Liu capped it all off by saying that Foxconn’s next two years are all about “active courtship of new customers,” which is a very powerful position to be in. Lordstown is hanging on Foxconn’s every move, and Foxconn is blankly staring back, metaphorically saying “I don’t think about you.” The Taiwanese electronic manufacturing company wants to do for EV brands what it does for Apple and other tech OEMs. It’s keeping the house either way, so what does it have to fear?

2nd Gear: Nissan Expects Good News to Keep on Rolling

The once-beleaguered Japanese automaker actually had a strong 2022, with operating profit rising by more than half, even as deliveries dropped by 15 percent worldwide. It has no reason to believe its good fortune won’t continue, particularly off the back of strong North American sales in the months ahead. From Automotive News:

Nissan on Thursday said it expects retail deliveries in North America to soar 29 percent to 1.32 million vehicles in the current fiscal year ending March 31, 2024. The market will anchor what Nissan predicts will be a 21 percent expansion in global sales to 4 million vehicles. [...]

If the North America sales target is achieved, that market would exceed China as Nissan’s biggest and post its healthiest result since the pandemic and global semiconductor shortage.

“We see opportunities in the U.S.,” Uchida said.

Nissan is off to a good start. Nissan Group’s U.S. deliveries rose 17 percent to 235,818 vehicles in the January-March quarter, ending a streak of six consecutive quarterly declines.

But even so, the 1.32 million outlook falls short of the 1.62 million sold in North America in the fiscal year ended March 31, 2020. And it remains far below the 2 million-plus vehicles that were achieved during the era of former CEO Carlos Ghosn before his arrest in November 2018.

North American sales fell 14 percent to 1.02 million vehicles in the fiscal year ended March 31, while Europe, excluding the Russian market Nissan withdrew from, rose 5.5 percent to 305,000.

Nissan’s business in North America is also getting a boost from improved revenue per vehicle.

Revenues per vehicle have expanded 20 percent for the Rogue crossover and 21 percent for the Altima sedan, for example, over the past three fiscal years, Nissan said. The Pathfinder SUV was up 48 percent, and the Frontier pickup saw revenue per vehicle climb 36 percent.

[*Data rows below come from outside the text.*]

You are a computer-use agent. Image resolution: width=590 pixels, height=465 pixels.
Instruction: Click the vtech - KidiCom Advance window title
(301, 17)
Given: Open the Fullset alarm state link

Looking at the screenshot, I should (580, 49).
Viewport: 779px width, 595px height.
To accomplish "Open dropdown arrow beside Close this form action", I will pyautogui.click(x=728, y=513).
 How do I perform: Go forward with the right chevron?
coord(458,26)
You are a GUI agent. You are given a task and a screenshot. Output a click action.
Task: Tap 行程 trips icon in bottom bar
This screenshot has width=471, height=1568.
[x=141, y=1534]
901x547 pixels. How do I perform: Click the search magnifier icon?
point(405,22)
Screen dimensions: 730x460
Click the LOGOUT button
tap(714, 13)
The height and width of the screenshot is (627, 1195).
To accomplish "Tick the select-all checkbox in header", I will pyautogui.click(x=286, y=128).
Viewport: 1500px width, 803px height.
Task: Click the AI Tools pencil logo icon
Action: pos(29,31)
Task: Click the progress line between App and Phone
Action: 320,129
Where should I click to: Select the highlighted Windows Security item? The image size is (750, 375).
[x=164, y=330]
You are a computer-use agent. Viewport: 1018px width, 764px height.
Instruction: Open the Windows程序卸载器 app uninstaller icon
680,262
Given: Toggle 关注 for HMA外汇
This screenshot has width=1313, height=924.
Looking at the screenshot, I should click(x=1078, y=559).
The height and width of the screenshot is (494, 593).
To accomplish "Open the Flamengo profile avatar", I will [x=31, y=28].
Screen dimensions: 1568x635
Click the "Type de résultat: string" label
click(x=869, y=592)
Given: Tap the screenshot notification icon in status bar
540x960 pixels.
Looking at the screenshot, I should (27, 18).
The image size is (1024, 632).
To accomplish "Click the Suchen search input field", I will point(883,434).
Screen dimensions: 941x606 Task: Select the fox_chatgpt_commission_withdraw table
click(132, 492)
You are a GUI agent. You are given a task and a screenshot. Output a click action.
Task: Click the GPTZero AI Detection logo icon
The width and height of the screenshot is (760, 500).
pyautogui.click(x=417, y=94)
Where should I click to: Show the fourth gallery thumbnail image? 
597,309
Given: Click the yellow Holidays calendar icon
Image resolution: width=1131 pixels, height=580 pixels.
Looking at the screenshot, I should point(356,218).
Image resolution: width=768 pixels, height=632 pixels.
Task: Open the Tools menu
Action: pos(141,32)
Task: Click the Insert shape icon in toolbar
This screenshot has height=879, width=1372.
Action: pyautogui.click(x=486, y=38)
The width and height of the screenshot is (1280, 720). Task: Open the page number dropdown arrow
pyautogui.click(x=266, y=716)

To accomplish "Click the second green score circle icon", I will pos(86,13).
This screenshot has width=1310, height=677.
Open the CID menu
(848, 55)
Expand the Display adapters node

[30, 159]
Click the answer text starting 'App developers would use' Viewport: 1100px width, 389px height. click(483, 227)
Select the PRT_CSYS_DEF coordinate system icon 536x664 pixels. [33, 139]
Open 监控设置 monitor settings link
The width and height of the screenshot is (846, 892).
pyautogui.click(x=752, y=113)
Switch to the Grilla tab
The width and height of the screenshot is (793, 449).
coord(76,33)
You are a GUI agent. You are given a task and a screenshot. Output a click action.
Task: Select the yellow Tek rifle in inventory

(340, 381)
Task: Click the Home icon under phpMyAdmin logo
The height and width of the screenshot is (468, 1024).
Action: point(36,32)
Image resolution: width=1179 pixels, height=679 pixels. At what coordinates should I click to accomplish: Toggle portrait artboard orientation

So Nissan’s looking healthier these days, mostly because it figured out how to increase margins on its priciest models. Nissan hasn’t slid itself upmarket in the way Mazda has, though it’s certainly rejecting the volume-before-everything mantra of the Ghosn years. That’s a sound strategy in this age of manufacturing bottlenecks and rising sticker prices.

3rd Gear: Meet GM Envolve

That’s the name of GM’s new commercial vehicles unit, which will also include parts and telematics divisions. The idea is to unite everything for fleet customers under one brand, so pitches over the phone are a bit less awkward than they are today. From Reuters:

GM executives said the reorganization is aimed at making it easier for commercial fleet customers to negotiate electric and combustion vehicle purchases and sign up for services and software offerings that GM is developing to generate revenue after the vehicle sale.

Previously, commercial customers would get called on by representatives from GM’s traditional vehicle brands, its new BrightDrop delivery van unit, a new energy services operation and the OnStar telematics unit, said Steve Hill, GM’s vice president for commercial growth strategies.

“We were basically stepping on each other,” he said during a briefing for media. Hill said the restructuring is not aimed at reducing staff.

GM is battling with Ford and Stellantis NV for a bigger share of the commercial fleet market.

It seems the BrightDrop brand will persist through all of this however, which is smart as GM just introduced it. Electrek adds that Dominos and AutoZone will employ Envolve services as they field Chevy Bolt EVs, which is also a win for GM. They’ve got to do something with those unsold Bolts.